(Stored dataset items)
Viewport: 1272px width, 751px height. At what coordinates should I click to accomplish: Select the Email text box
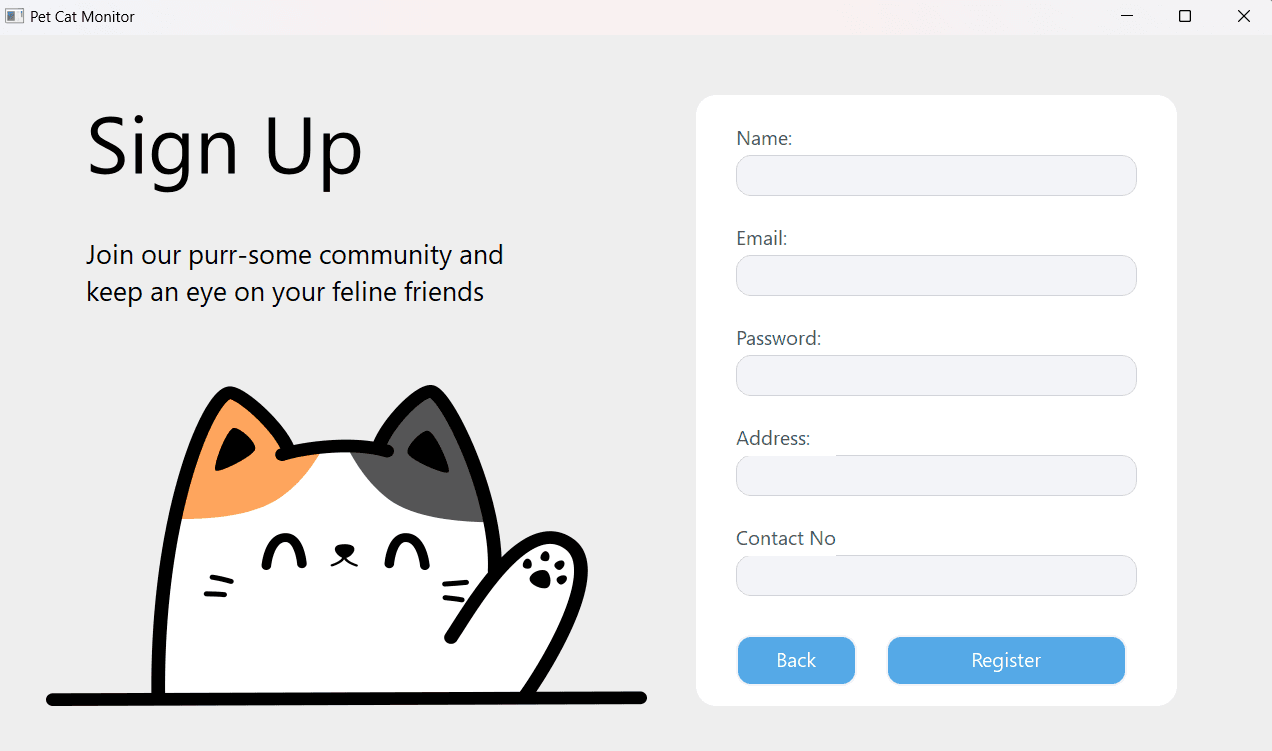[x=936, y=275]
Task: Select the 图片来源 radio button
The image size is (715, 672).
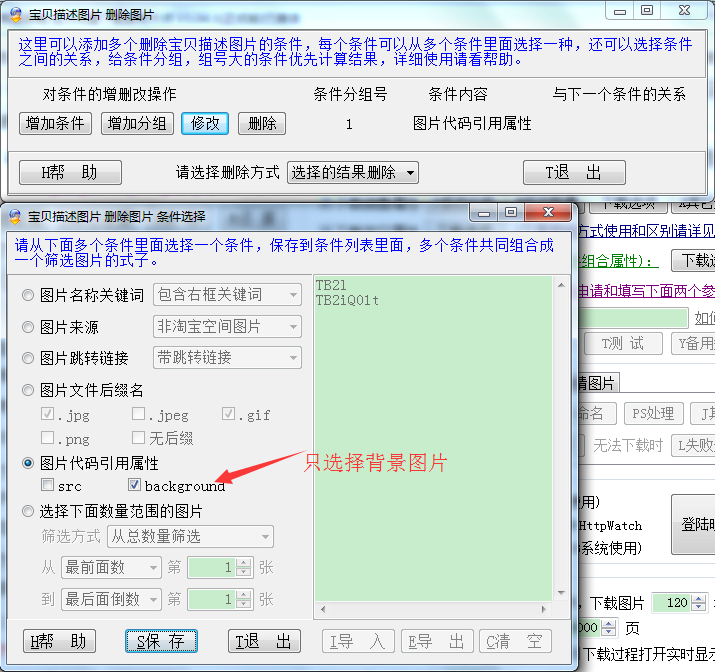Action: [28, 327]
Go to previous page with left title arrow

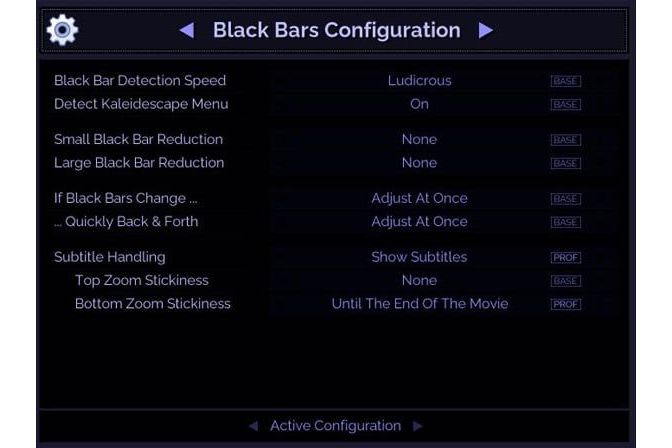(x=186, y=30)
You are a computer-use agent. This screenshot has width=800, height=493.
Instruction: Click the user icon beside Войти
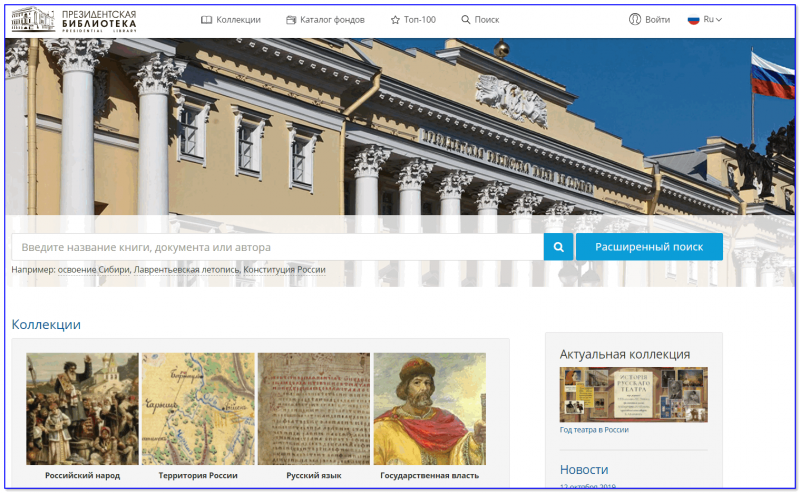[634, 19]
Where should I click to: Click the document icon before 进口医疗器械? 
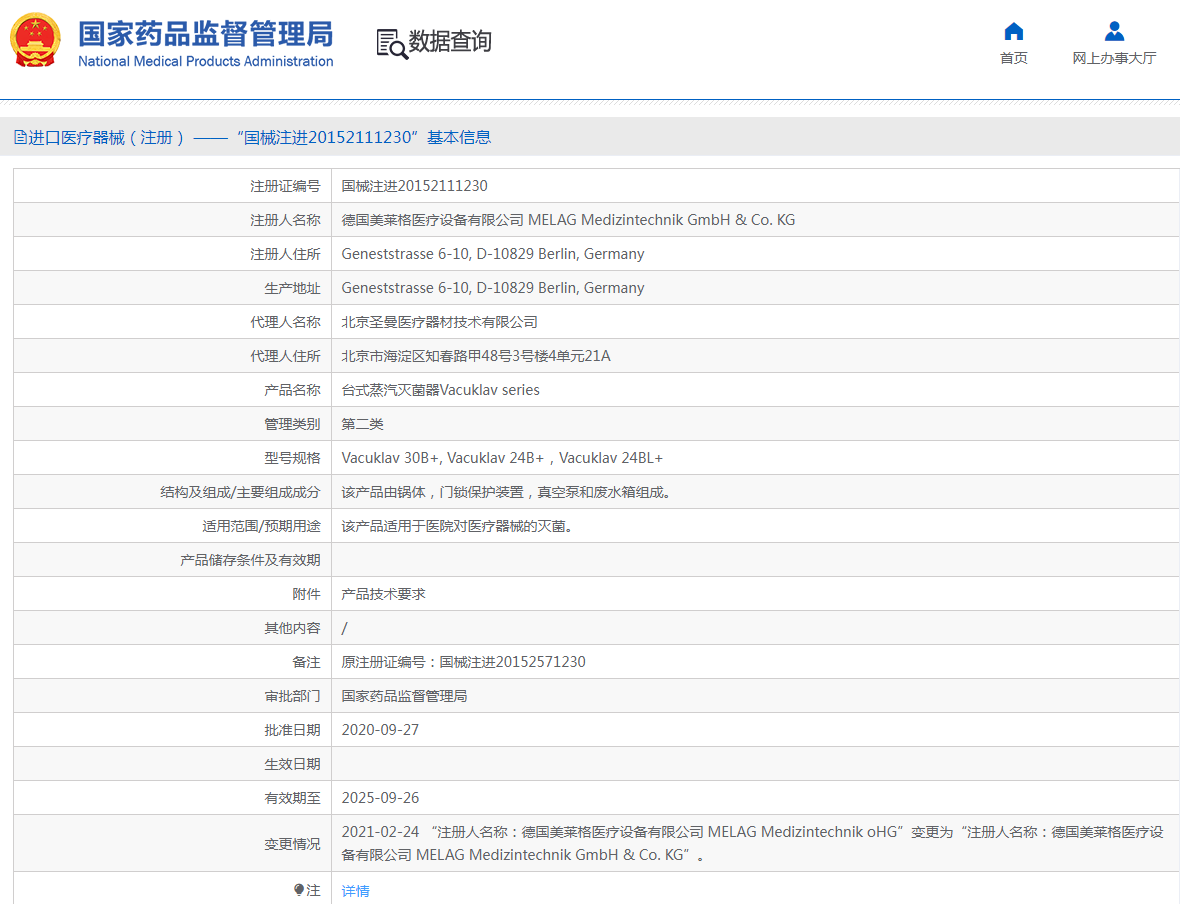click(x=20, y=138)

* * *

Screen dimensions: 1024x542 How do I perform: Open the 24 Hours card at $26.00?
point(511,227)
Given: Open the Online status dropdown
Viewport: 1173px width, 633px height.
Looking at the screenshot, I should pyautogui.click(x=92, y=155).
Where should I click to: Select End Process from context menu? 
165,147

Try it — Using the data above, return the lines from the one holding "Viewport: 1272px width, 751px" through the one holding "You are a computer-use" exactly, but not the pictures.

Solved exercise —
Viewport: 1272px width, 751px height. At what coordinates should I click to accomplish: Select the Email text box
[x=936, y=275]
Task: Select the 图片来源 radio button
The image size is (715, 672).
Action: [28, 327]
Go to previous page with left title arrow

(x=186, y=30)
You are a computer-use agent. This screenshot has width=800, height=493.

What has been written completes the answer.